- Directed by: Manoj Kumar
- Written by: Manoj Kumar
- Produced by: Harkishen R. Mirchandani R. N. Goswami
- Starring: Manoj Kumar Asha Parekh Prem Chopra Pran
- Cinematography: V. N. Reddy
- Edited by: B. S. Glaad
- Music by: Kalyanji Anandji
- Production company: Vishal Pictures
- Distributed by: Vishal Pictures
- Release date: 11 August 1967;
- Running time: 175 minutes
- Country: India
- Language: Hindi
- Box office: 7 Crore

= Upkar =

Upkar is a 1967 Indian Hindi film directed by Manoj Kumar. Set in the backdrop of the Indo-Pakistani War of 1965, Upkar celebrates village life and the contributions of farmers and soldiers to India. The film was inspired by Indian prime minister, Lal Bahadur Shastri, who suggested that Kumar make a film based on his motto for India, "Jai Jawan Jai Kisan". It stars Kumar, Prem Chopra, Asha Parekh, Kamini Kaushal, Pran, and Madan Puri.

▶ [Data]:
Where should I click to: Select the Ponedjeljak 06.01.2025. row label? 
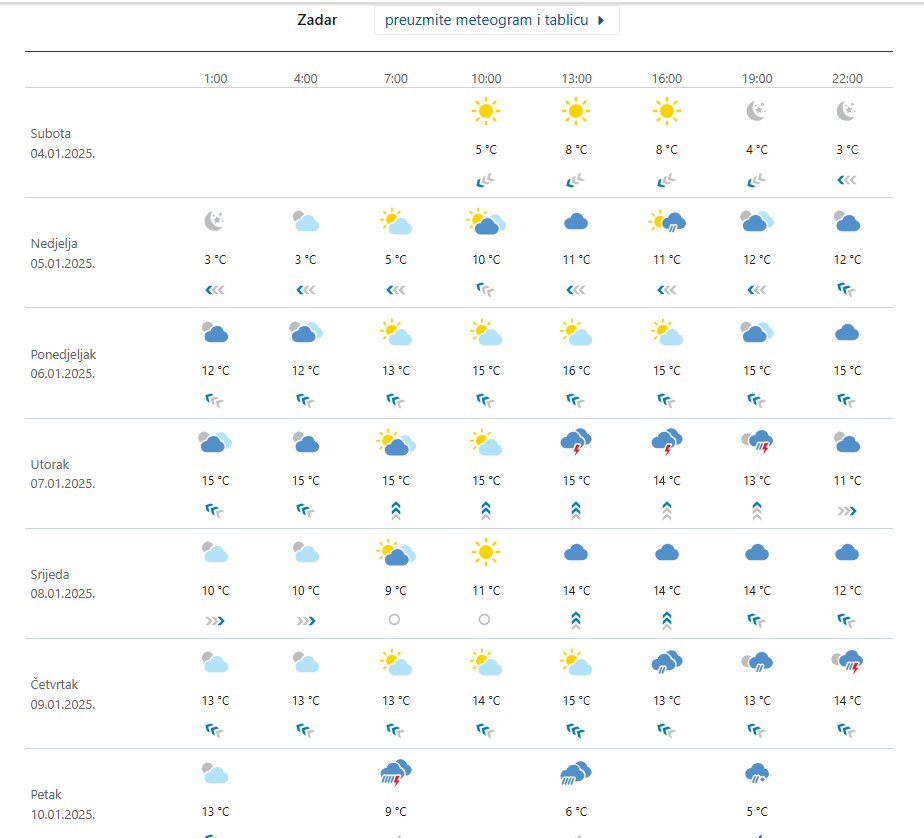(x=63, y=364)
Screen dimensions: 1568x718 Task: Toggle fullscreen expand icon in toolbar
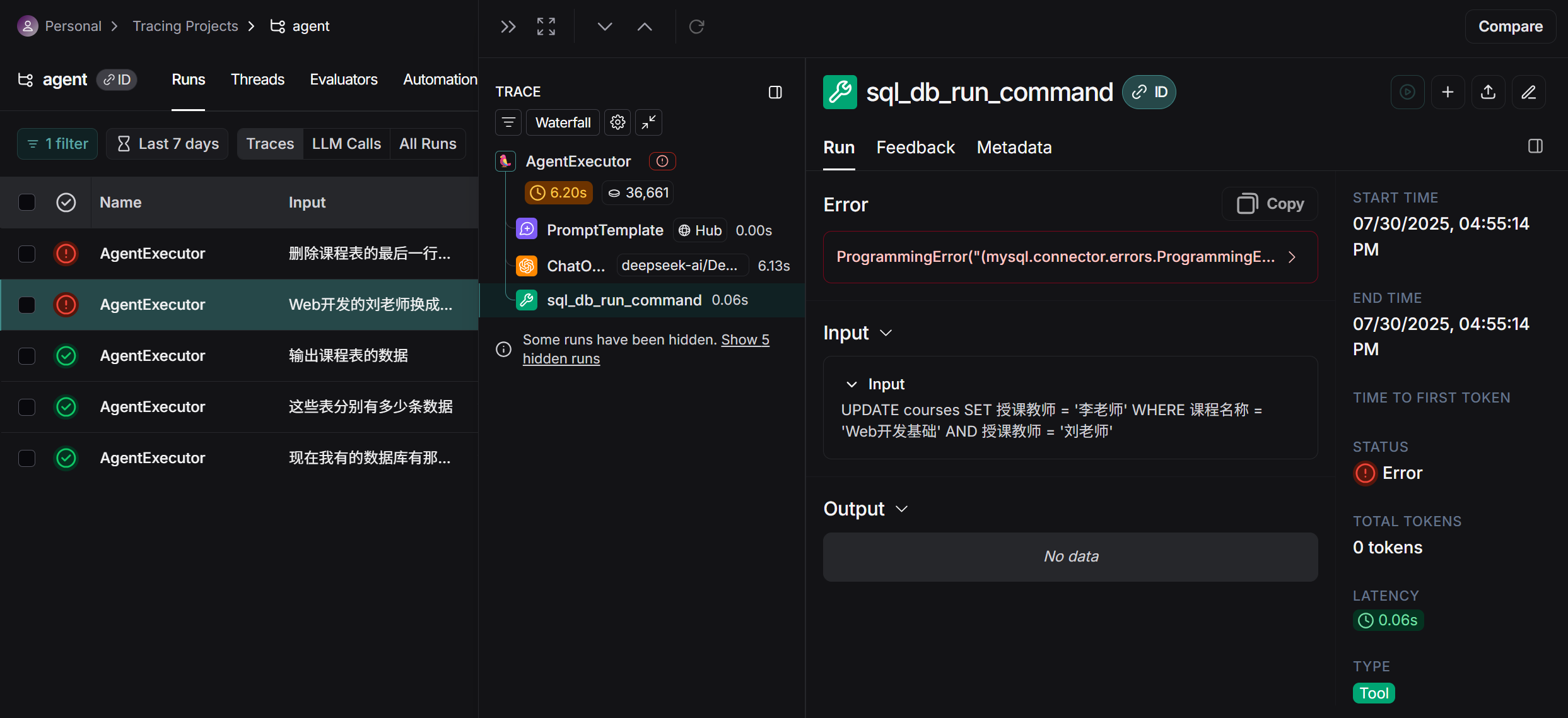click(546, 26)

▶ [The request]:
Translate this sentence from the Upkar text into Spanish: "Upkar is a 1967 Indian Hindi film directed by Manoj Kumar." None of the material is needed for what comes next.

▶ [Response below]:
Upkar es una película india en hindi de 1967 dirigida por Manoj Kumar.